Not the OP, but I've been thinking about this problem a lot - as devs we're overly reliant on vibes for evaluating coding agents. This is already a problem, and especially so if you're working in an engineering organization where a bad edit to AGENTS.md can cause silent regressions for everyone in the codebase.

To solve this, I've built an agent-native tool to run evaluations based on merged PRs in your codebase. Basically you can ask Claude to evaluate whether the skill made things better/worse on real tasks, and to then iteratively improve it

Stalking your profile (sorry..) I see you're pretty deep in the eval space, so I'm super curious what your approach has been to being rigorous for things like skill changes?

alexhans · 2026-05-20T08:14:52 1779264892

Hey, sorry for the late reply.

I looked superficially at your site/repo and based on that initial impression:

- Your approach of comparing different parts of the "black box" which affects agent behaviour (Harness, foundation model, skills, context (in your case the loaded on AGENTS.md context) is closely aligned with how I both think and operate. - You're both tackling the "regression" and the "answer hypothesis easily" problems.

> Stalking your profile (sorry..) I see you're pretty deep in the eval space, so I'm super curious what your approach has been to being rigorous for things like skill changes?

It depends on the level of automation and risk profile. For skills I use this framework of thinking [1] and encourage evals/ground truth as soon as possible so that you can have automatic feedback loops for the markdown part and for the deterministic part (scripts). Once you have the eval/ground truth pair, you're almost doing TDD or Eval Driven Development (which is quite hard the first times you try and realize you actually need to think about intent).

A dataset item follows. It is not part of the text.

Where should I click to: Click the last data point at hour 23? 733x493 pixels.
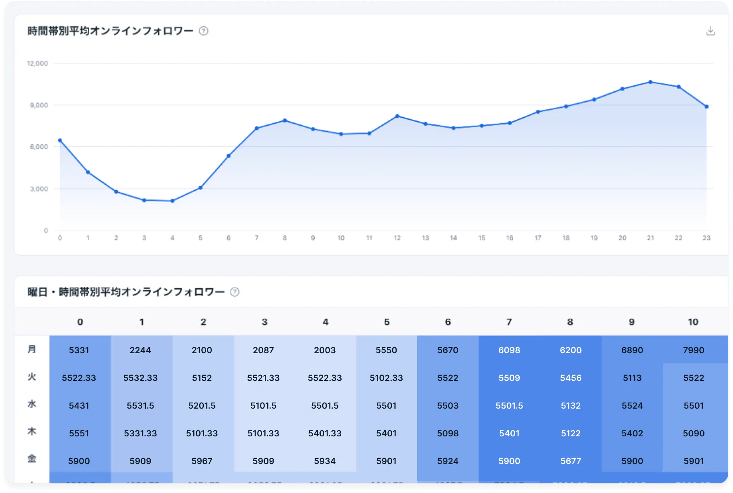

The scripts should definitely have their own unit tests for the "skill iteration" in the event that a mutation is desired to cover new behaviour/fix wrong behaviour.

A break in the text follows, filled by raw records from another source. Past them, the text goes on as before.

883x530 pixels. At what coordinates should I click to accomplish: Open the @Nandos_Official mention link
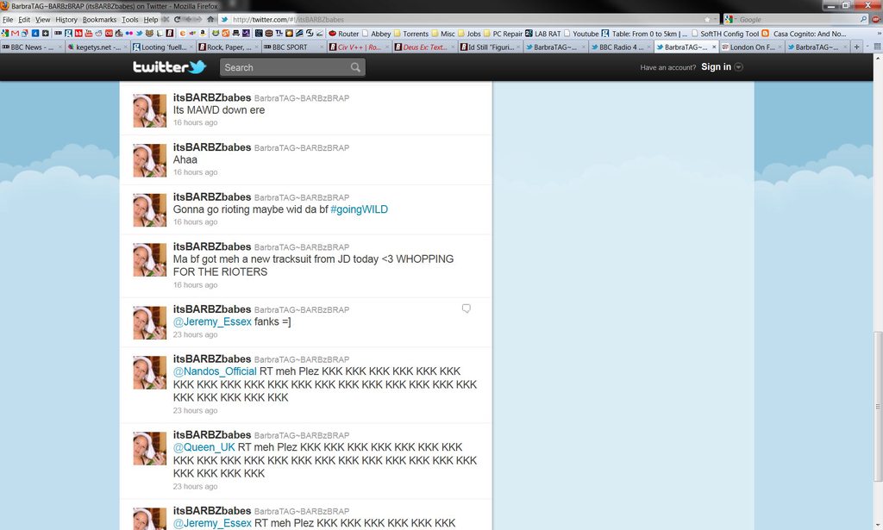[x=215, y=371]

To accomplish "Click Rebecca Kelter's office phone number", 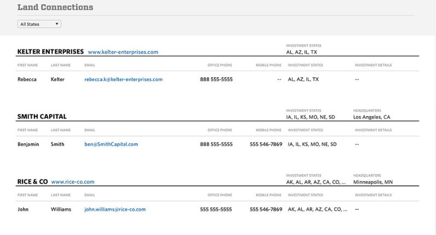I will (216, 79).
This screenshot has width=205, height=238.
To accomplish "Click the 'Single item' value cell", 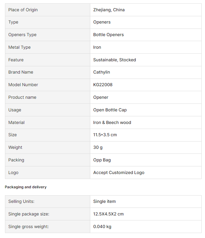I will [x=104, y=202].
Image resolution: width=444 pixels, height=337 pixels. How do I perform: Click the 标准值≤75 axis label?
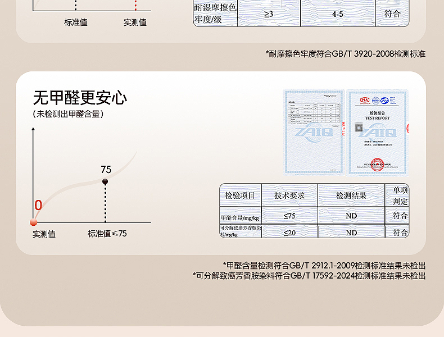click(107, 234)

On Agent Skills, it may seem tempting to want more "openness" for the AI to solve the problem creatively but, more often than not, you've described a repeatable workflow and you want predictability and stability instead of novelty so it's really about 1) How can I freeze it to keep being good enough as much as possible 2) How can I know if something happened somewhere which changed the black box (e.g. coding harness auto model picking screws things up 3) How can I make the skill itself ETC (Easy to change), to keep control. Local Models can be a great tool for stability in some scenarios.

In particular, I prefer pass/fail (binary) outcomes instead of scoring which doesn't help regression decisions. Defining "good enough" should be very clear. Flakiness is not a good thing to accept, if the outcomes are consequential.

Anything actually risky should be solid RBAC/policy which doesn't really depend on the LLM.

I had a site that I didn't manage to make visible in HN to create a community for ai-evals.io. I've since interacted with a few people, developed further insights and given some private talks but need to get back to publishing outfacing and trying to contact more people interested in this space because it's absolutely critical. There's a lot of nuance in how different environments think about the eval problem differently: It's all about tracing and course correcting after launch, it's about simulations, sandboxing, security, automatic eval generation, etc.

In any case, I'll try to be more present from now on, and especially from June onwards to try to exchange insights in the open with people who are exploring different solutions in this space.

[1] - https://alexhans.github.io/posts/series/evals/building-agent...

bisonbear · 2026-05-11T02:38:05 1778467085

Agree, it's impossible to tell if someone else's workflow works with your codebase without actually trying it, which takes time/tokens. I've been thinking about how to make running quick, directional evals easier / more efficient to give more confidence in using / developing skills. Basically, how do we go from vibes to data?